The T2DM group and control group did not differ in age (55.3 ± 13.2 vs. 52.7 ± 17.4 years, P > 0.05) or BMI (23.5 ± 2.8 vs. 22.3 ± 2.6, P > 0.05). However, there was a significant difference in the fasting blood glucose level (FBG, P < 0.01), postprandial blood glucose level (PBG1h, PBG2h, P < 0.01), HbA1c level (P < 0.01), postprandial insulin level (PINS2h, P < 0.01), TG (P < 0.01), LDL-C (P < 0.01) and homeostasis model assessment of insulin resistance (HOMA-IR) (P < 0.01)(Table 1). The serum spexin levels in the T2DM group were decreased by 56% as compared with those of the control group (1.69 ± 1.07 ng/mL vs. 3.82 ± 1.54 ng/mL, P < 0.01). Furthermore, there was a significant correlation between the serum spexin level and FBG (r =-0.583, P < 0.01), PBG1h (r =-0.457, P < 0.01), PBG2h (r =-0.502, P < 0.01), HbA1c (r =-0.431, P < 0.01) and HOMA-IR (r =-0.498, P < 0.01) after adjusting for BMI. No significant correlations between serum spexin levels and TG (r = - 0.180), TC (r = - 0.191), LDL-C (r = - 0.270) and HDL (r = - 0.033) were observed. These results showed strong negative correlations between the serum spexin level, glucose level and HOMA-IR in the OGTT, suggesting that spexin is related to insulin resistance.
HFD feeding for twelve weeks significantly increased the body weight and fasting plasma glucose concentrations as compared with animals fed with control diet (Supplementary Fig. S1A). After 12 weeks of HFD feeding, the fasting plasma insulin concentrations were significantly increased and were approximately 1.7 times higher than before. As shown in Fig. 1A, during the period of spexin treatment, the body weight curve of the HFD + spexin group and the HFD group was gradually separated, while the difference was not significant between the spexin+control groups and the control group. After 8 weeks treatment of spexin, the body weight of the rats at 26 weeks of age in the HFD + spexin group was significantly lower than those in the HFD group (P < 0.05) (Fig. 1B). Exogenous spexin intervention had no significant effect on blood glucose and the area under the curve of glucose (P > 0.05, Fig. 1C, D). Spexin reduced the insulin concentrations in the HFD-fed rats, while no obvious changes were observed in the normal diet-fed group (Fig. 1E). However, Spexin treatment reduced the serum FFA levels (both P < 0.01) but not the serum TG level, when compared with the levels observed in the HFD group (Fig. 1F, G). Exogenous spexin also reduced the HOMA-IR value in the HFD-fed rats but not normal diet-fed rats (Fig. 1H).

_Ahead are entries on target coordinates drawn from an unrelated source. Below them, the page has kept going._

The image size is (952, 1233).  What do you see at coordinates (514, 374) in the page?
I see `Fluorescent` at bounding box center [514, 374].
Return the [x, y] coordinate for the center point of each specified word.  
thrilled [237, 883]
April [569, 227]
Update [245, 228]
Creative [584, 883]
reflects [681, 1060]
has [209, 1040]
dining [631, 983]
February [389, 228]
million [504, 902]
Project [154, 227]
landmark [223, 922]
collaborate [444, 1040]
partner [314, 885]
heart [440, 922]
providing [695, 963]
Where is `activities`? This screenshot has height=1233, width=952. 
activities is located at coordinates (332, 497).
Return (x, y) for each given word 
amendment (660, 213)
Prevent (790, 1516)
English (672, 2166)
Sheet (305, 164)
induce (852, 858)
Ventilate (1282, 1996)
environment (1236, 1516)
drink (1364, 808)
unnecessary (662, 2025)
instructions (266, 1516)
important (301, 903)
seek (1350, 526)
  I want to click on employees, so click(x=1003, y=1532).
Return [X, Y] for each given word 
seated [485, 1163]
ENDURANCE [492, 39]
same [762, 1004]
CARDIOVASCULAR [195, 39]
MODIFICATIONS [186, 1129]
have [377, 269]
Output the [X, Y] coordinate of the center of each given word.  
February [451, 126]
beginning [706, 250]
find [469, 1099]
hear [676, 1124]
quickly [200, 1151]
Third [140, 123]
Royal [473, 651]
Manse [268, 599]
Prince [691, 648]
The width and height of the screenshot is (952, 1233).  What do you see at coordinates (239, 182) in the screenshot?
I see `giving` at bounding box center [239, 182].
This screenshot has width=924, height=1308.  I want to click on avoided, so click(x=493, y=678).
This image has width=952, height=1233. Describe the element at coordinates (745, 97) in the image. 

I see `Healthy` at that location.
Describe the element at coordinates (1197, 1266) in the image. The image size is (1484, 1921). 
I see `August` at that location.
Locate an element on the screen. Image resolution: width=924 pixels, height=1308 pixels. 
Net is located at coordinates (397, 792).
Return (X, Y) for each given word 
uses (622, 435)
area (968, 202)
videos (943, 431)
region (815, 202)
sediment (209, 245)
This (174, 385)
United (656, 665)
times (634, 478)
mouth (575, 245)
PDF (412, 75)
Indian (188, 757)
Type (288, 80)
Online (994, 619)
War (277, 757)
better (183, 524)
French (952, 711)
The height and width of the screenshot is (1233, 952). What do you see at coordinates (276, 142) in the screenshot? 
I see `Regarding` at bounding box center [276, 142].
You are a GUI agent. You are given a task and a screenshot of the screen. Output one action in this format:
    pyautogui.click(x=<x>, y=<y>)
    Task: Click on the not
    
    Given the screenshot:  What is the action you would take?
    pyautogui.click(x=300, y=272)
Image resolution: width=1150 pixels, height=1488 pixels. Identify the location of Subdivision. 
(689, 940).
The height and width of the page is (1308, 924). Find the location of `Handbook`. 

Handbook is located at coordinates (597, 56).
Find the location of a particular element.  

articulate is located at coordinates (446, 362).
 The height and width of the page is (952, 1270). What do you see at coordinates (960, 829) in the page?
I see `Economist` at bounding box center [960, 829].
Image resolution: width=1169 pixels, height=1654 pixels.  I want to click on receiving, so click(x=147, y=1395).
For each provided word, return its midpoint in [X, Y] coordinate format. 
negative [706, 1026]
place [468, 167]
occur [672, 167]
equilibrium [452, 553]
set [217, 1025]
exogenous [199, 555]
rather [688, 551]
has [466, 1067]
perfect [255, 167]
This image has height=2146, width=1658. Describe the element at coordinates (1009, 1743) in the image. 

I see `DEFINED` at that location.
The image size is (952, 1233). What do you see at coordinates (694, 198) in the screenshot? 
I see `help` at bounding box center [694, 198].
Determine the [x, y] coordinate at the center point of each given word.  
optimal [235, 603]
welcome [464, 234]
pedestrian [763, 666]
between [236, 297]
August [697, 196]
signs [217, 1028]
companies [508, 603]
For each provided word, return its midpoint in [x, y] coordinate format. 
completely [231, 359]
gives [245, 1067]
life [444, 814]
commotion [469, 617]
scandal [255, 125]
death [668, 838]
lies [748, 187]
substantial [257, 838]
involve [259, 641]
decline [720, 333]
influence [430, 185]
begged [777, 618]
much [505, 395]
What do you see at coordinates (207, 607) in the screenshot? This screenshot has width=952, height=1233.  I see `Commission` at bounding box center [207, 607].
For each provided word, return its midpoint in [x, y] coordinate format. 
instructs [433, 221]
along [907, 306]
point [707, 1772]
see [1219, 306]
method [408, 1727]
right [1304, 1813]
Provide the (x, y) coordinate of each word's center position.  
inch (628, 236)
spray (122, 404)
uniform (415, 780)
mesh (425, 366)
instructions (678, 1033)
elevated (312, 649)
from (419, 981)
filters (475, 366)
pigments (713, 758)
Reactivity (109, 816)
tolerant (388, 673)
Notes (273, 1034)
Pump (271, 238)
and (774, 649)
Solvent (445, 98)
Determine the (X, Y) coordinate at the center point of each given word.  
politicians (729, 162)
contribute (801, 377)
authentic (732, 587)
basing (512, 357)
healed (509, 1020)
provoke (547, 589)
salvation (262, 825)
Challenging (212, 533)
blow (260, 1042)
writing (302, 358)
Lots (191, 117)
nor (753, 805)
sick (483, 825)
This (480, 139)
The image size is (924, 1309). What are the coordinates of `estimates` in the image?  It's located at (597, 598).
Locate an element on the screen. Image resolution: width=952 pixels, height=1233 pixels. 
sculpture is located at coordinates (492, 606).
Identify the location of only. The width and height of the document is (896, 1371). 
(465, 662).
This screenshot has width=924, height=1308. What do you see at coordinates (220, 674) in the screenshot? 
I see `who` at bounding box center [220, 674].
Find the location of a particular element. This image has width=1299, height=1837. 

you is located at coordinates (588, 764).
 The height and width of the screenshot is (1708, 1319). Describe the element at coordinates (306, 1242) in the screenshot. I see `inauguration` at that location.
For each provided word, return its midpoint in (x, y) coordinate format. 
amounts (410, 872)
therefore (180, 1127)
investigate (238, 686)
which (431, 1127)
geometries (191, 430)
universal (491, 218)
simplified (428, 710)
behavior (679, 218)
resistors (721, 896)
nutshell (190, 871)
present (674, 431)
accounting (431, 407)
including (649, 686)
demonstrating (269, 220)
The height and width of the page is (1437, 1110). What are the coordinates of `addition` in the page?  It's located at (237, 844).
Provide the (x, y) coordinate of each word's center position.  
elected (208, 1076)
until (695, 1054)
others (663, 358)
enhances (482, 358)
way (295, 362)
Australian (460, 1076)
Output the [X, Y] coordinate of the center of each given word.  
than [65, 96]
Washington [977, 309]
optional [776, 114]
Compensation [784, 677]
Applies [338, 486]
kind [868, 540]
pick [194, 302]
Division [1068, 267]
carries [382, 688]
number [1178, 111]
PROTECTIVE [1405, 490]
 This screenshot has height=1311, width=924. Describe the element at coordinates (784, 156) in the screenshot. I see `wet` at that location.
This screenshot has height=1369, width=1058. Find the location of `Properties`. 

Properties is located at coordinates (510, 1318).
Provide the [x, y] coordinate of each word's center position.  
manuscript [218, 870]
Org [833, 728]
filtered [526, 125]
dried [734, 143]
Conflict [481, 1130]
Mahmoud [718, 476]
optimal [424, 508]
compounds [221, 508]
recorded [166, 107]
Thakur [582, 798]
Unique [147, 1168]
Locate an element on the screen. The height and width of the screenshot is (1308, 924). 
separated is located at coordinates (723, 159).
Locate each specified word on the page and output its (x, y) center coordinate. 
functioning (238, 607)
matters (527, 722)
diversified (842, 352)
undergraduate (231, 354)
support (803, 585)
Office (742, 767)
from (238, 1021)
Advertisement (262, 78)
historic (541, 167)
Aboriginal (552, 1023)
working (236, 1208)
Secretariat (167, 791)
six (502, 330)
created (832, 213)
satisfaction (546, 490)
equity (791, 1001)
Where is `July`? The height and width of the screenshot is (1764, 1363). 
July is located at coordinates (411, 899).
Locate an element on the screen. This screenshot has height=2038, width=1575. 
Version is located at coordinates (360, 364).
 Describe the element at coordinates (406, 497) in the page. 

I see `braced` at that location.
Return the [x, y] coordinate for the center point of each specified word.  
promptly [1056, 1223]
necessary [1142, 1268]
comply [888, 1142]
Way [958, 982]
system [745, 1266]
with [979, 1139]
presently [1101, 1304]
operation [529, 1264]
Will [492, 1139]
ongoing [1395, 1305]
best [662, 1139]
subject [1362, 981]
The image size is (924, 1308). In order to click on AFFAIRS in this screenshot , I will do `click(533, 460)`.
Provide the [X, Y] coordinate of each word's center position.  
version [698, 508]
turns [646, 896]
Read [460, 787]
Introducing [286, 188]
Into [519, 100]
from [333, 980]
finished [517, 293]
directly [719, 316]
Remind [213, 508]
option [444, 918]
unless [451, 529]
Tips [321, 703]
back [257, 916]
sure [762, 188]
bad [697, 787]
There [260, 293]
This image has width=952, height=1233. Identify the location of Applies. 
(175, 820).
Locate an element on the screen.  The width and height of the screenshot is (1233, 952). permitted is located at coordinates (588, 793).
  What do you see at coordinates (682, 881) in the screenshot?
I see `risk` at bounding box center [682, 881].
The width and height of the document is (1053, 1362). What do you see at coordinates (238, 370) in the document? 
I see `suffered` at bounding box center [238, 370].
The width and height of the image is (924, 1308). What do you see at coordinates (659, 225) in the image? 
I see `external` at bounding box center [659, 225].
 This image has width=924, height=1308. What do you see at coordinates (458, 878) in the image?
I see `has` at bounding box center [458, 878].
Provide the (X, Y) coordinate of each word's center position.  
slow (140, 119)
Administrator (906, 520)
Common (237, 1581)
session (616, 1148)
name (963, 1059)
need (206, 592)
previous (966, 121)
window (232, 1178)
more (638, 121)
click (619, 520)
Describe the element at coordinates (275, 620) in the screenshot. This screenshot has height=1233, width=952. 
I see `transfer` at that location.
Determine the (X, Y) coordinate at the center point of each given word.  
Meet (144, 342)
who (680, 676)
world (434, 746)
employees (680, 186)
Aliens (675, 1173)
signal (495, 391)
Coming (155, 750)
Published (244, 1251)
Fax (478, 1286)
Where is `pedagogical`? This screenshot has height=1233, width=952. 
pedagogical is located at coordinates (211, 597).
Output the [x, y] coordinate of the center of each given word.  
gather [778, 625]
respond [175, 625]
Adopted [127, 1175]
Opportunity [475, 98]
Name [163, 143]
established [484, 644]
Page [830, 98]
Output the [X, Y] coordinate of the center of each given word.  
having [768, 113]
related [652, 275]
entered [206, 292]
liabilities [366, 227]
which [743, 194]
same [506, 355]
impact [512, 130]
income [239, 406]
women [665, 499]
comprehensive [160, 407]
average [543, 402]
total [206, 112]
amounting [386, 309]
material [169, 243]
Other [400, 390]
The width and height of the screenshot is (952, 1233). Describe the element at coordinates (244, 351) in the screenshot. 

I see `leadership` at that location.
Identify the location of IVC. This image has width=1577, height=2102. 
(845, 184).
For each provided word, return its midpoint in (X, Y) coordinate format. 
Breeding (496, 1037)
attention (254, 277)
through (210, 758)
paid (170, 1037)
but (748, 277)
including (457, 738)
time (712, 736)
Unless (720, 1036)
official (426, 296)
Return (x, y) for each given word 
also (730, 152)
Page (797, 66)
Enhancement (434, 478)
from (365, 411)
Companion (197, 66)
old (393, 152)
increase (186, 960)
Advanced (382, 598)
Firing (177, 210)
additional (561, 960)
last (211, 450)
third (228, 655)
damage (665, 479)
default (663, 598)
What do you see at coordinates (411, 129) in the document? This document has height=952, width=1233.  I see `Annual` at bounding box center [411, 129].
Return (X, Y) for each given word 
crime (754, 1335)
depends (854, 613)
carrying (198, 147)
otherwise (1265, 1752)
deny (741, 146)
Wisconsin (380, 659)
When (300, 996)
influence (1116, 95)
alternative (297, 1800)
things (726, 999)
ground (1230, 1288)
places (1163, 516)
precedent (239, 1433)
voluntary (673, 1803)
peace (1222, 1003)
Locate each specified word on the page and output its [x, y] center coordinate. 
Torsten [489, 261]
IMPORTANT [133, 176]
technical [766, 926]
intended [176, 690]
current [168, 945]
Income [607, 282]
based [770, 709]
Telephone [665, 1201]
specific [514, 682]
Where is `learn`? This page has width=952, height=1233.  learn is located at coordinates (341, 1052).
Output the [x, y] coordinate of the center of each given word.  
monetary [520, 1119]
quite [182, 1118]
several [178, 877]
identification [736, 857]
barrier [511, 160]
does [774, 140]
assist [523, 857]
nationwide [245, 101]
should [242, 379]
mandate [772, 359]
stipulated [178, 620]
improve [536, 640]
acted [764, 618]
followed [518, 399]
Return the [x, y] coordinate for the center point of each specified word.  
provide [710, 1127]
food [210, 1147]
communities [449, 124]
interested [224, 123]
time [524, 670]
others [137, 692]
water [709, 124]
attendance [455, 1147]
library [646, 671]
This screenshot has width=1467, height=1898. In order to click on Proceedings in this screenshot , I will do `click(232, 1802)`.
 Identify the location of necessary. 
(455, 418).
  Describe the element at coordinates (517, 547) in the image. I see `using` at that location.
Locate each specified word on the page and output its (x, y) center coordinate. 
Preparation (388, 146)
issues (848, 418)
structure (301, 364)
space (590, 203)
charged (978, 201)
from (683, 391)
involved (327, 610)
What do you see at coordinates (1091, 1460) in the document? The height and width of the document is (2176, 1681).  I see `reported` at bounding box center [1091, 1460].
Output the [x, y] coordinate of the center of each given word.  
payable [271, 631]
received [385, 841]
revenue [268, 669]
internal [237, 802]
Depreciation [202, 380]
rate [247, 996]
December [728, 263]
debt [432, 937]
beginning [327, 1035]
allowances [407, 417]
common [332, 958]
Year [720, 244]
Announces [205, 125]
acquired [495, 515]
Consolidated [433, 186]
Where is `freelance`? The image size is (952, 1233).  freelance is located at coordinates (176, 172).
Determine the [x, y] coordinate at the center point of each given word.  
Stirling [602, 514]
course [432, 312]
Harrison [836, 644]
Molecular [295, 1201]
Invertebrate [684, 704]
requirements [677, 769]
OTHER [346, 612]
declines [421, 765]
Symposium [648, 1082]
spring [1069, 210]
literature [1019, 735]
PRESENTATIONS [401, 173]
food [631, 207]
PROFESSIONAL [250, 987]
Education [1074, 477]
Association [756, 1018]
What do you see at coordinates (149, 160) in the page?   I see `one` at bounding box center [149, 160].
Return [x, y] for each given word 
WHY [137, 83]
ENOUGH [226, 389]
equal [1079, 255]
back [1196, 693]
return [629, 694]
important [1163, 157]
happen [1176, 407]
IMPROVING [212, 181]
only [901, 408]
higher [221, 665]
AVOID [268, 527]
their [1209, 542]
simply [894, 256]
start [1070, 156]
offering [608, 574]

The exogenous glucose infusion rates (GIR) required for maintaining glucose levels at the clamp point (5-5.5 mmol/L) were higher in the HFD + spexin group than those in the HFD group (358 ± 32 vs. 285 ± 24 μmol/kg/min, P < 0.05), although these rates were still significantly reduced as compared with those of normal diet fed group (P < 0.05). The GIR did not differ between the control group and the control + spexin group (426 ± 30 vs. 414 ± 28 µmol/kg/min) (Fig. 2B). The baseline glucose disappearance rates (GRd) of the HFD + spexin group were lower than those in the HFD group. But they were still significantly increased as compared with those of the control + spexin group orthe control group (P < 0.05). After a 90-min exogenous insulin infusion, the GRd of the four groups was significantly increased as compared with the baseline GRd, particularly in the control group. In the steady state, there were significant differences in the HGP among the four groups. The steady-state HGP was suppressed by ~50% in the HFD + spexin group as compared with that of the HFD group (46 ± 13 vs. 97 ± 43 µmol/kg/min, P < 0.01) (Fig. 2C). The rate of HGP inhibition in the control group was more than 80%, whereas the HGP of the HFD group was not completely inhibited (inhibition rate of only 26%). The basal HGP was significantly increased in the HFD group as compared with that of the control group (131 ± 24 vs. 79 ± 18 µmol/kg/min, P < 0.05) (Fig. 2D). Insulin-mediated suppression of HGP during physiological hyperinsulinemia was decreased from the basal levels in all groups.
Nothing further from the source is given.